(Dataset entries)
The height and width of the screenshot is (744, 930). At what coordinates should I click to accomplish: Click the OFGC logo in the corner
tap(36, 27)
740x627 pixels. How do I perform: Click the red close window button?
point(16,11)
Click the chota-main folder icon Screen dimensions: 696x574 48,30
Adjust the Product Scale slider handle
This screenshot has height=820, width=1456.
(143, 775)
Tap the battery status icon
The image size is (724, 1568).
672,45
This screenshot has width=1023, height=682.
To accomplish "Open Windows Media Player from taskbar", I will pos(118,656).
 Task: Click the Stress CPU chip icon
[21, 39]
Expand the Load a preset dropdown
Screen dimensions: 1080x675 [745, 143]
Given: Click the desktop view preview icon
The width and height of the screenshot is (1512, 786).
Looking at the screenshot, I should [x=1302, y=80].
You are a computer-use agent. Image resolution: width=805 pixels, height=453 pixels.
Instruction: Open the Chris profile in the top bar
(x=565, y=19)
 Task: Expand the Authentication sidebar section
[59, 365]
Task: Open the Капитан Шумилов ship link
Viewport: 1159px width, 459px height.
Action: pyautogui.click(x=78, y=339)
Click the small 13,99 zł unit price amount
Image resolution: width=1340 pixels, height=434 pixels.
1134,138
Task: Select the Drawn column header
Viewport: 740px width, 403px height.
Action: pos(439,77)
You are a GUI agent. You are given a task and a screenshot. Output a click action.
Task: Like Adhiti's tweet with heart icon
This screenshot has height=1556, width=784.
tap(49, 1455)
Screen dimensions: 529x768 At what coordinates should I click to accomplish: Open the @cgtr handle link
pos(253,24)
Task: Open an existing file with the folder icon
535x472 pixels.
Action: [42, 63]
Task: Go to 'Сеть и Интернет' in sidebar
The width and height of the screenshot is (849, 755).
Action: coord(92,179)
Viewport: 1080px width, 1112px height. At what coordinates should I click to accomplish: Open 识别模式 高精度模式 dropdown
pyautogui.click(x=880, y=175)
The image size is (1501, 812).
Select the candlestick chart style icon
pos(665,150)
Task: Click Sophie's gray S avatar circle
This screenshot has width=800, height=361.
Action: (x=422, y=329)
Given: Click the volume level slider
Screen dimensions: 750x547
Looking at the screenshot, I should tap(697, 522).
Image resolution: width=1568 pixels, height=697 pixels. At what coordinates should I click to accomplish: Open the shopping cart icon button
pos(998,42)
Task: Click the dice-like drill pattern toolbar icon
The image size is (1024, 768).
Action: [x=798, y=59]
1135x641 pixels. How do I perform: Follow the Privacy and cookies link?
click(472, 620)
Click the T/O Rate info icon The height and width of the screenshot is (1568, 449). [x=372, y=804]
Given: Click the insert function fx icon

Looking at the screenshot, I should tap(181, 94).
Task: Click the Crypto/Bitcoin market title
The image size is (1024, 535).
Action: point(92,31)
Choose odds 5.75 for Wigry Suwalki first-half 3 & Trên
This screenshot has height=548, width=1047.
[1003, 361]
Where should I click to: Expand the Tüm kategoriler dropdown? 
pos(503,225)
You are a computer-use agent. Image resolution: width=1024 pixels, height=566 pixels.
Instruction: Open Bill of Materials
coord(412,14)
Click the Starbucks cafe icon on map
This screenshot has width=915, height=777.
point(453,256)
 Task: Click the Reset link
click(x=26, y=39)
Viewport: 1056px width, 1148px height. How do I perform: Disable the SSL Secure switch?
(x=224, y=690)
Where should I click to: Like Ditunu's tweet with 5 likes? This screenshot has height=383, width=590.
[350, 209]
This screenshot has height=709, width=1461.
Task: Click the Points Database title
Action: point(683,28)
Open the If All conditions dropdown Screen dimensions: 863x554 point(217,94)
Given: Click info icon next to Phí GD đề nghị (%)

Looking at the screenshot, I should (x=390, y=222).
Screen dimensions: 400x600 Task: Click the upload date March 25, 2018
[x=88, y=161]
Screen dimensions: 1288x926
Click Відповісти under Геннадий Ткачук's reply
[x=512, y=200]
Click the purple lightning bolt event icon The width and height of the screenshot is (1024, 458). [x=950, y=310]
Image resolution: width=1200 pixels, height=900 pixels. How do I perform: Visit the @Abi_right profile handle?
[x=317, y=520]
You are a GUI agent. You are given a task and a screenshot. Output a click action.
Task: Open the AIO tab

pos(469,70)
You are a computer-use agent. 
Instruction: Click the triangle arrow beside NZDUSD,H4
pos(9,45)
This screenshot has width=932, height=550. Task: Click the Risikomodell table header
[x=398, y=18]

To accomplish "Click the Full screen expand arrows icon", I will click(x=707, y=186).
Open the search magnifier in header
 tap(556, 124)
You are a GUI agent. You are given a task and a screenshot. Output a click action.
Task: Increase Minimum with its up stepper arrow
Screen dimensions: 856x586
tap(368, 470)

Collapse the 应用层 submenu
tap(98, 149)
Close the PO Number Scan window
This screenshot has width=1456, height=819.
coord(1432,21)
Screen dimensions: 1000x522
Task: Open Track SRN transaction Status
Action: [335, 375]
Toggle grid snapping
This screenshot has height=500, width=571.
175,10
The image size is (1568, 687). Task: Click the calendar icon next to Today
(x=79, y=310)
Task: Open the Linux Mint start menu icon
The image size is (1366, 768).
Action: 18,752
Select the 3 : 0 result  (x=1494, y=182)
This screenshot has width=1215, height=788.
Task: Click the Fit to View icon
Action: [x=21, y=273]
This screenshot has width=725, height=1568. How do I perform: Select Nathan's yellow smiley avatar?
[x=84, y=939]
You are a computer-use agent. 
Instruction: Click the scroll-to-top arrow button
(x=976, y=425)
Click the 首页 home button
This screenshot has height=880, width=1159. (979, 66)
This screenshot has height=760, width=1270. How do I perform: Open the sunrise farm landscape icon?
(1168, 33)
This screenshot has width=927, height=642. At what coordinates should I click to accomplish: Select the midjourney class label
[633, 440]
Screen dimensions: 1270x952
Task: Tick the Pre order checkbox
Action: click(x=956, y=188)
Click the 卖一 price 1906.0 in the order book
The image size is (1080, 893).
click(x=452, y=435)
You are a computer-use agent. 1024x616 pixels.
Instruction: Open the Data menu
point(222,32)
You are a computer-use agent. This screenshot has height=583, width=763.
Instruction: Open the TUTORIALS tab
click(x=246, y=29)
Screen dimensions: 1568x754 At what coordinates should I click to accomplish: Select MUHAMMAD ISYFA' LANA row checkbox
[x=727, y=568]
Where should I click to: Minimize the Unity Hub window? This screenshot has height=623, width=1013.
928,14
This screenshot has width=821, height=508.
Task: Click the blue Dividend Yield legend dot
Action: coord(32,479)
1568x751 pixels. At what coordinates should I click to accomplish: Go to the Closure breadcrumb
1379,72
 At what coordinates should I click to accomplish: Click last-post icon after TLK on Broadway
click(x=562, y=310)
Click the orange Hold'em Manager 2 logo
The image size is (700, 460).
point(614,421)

# What you need to do:
Copy all lines of the records that have the string "computer" in them.

# Result for this exercise:
You are a computer-use agent. Image resolution: width=805 pixels, height=453 pixels.
You are a computer-use agent. Image resolution: width=1024 pixels, height=566 pixels.
You are a computer-use agent. 
You are a computer-use agent. 
You are a computer-use agent. 1024x616 pixels.
You are a computer-use agent. This screenshot has height=583, width=763.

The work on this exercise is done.